Nel racconto sento la necessità di avere alcune testimonianze di persone che possano portare nel film la propria storia, la propria esperienza, che in alcuni momenti si è intrecciata con quella di Fantin: Pierino Pession e Antonio Carrel, guide alpine del Cervino che hanno partecipato a diverse spedizioni Monzino, aiutandolo nelle riprese, soprattutto per gli spostamenti necessari ai campi lunghi che consentono di vedere la cordata da lontano (e Fantin si è allontanato per riprenderla); Kurt Diemberger, straordinario alpinista e cineasta di montagna; Valeria Tomesani, la nipote che ha conservato ogni cosa dello zio.
Ricostruiamo inoltre alcuni spazi dell’immaginario, trasformati in luoghi fisici, per dare corpo e forma ai sogni, alla fatica, agli entusiasmi, ai momenti di sconforto. I pavimenti della casa scompaiono e diventano distese di ghiaccio.
Al montaggio con Fabio Bianchini si costruisce un racconto che si sviluppa sulle parole di Fantin, da ciò che ha lasciato scritto nei libri, nelle lettere, nei diari.
Si lavora. Ci si ferma. Si riparte. Si rinvia.
Siamo pronti. Ancora no, solo un momento per riguardare e ripensare ad una parola che manca, ma andava detta.
Ecco, dopo anni, il momento di lasciare andare il film.

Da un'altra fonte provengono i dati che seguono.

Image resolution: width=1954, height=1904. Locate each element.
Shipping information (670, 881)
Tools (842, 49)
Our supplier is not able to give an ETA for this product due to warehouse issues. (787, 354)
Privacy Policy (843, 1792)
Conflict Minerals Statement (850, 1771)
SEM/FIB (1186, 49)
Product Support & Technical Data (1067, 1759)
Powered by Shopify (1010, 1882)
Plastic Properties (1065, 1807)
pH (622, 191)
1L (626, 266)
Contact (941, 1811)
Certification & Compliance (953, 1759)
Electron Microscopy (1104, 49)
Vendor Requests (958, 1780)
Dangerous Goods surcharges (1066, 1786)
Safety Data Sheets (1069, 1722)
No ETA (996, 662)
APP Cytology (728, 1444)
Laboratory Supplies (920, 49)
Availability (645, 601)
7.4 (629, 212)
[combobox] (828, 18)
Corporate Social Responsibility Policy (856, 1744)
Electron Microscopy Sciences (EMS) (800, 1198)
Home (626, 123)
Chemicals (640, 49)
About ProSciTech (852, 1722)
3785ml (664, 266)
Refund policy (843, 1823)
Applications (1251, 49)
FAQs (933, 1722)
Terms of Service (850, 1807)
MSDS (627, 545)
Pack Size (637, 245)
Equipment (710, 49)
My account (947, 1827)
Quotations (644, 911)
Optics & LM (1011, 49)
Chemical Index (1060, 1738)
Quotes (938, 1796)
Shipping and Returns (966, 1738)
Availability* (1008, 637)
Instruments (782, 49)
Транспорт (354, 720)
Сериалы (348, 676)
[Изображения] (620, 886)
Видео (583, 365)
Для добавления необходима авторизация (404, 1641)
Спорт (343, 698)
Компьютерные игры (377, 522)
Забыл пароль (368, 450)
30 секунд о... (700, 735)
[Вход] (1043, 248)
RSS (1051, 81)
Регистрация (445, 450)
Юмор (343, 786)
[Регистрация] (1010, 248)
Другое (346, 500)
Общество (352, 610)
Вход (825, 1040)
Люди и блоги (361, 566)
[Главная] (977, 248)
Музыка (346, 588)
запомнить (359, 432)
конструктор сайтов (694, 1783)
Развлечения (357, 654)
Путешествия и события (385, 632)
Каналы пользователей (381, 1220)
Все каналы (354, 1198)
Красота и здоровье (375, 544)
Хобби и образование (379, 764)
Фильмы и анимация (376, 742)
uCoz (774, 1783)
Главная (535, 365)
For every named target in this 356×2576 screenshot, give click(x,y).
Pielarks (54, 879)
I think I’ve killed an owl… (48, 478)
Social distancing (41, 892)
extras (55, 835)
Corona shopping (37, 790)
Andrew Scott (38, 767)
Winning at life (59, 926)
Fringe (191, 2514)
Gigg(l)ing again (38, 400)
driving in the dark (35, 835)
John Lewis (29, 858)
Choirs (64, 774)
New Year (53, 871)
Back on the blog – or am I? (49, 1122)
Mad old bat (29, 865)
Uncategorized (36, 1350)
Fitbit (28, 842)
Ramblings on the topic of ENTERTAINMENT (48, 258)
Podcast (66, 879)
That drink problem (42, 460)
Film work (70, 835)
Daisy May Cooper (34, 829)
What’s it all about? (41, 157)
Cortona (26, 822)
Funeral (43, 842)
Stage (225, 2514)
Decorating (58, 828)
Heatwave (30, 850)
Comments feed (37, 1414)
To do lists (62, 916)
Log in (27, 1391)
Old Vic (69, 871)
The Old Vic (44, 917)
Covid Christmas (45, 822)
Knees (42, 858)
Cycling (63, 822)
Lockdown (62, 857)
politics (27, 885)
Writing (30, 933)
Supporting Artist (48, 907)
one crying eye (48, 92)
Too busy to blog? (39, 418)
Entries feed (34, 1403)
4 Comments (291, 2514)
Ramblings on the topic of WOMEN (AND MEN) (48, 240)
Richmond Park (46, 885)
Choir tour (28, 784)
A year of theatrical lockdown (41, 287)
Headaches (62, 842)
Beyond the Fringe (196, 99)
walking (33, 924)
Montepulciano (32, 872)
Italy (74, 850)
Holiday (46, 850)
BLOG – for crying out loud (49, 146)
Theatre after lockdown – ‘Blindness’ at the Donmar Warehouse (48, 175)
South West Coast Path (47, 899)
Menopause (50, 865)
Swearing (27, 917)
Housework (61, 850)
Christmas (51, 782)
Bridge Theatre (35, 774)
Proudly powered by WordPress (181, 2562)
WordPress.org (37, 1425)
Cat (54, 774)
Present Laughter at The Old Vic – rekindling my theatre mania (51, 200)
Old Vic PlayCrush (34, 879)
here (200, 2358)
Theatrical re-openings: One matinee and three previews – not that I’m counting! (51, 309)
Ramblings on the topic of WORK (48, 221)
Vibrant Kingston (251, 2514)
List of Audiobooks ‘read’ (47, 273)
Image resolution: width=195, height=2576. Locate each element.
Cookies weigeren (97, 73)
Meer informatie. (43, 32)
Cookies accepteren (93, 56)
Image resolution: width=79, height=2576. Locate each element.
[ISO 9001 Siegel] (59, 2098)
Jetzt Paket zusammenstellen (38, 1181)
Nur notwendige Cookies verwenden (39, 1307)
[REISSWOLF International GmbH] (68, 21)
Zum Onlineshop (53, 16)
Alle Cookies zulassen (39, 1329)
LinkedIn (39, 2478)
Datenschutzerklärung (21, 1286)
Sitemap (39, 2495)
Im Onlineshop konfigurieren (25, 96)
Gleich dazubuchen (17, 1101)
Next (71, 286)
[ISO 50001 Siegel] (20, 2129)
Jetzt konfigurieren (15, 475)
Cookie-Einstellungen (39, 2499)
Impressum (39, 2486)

Sento, come Mario Fantin, l’ansia del narratore che si fa carico di trasformare una vita in racconto, affinché possa essere condiviso, perché in questo modo resti nel tempo.
Gli devo tanto, spero di esserci riuscito.
Questa è la storia di Mario Fantin, narratore dell’avventura, che filmò il mondo lontano con la sua camera 16mm, e per salvare quel mondo che lentamente scompariva lo portò a casa, nella sua casa, e lo mise in ordine dentro cartelline e faldoni, perché ne rimanesse traccia, per noi, per chi verrà.
Riferimenti:
Note:
Il film Il mondo in camera sarà presentato alla 70esima edizione del Trento Film Festival, 29 aprile – 8 maggio 2022
In copertina: Mario Fantin alla cinepresa.
About Author / Mauro Bartoli
Regista, sceneggiatore e produttore cinematografico indipendente, nel 2011 ha fondato la società di produzione Lab Film, con sede a Imola.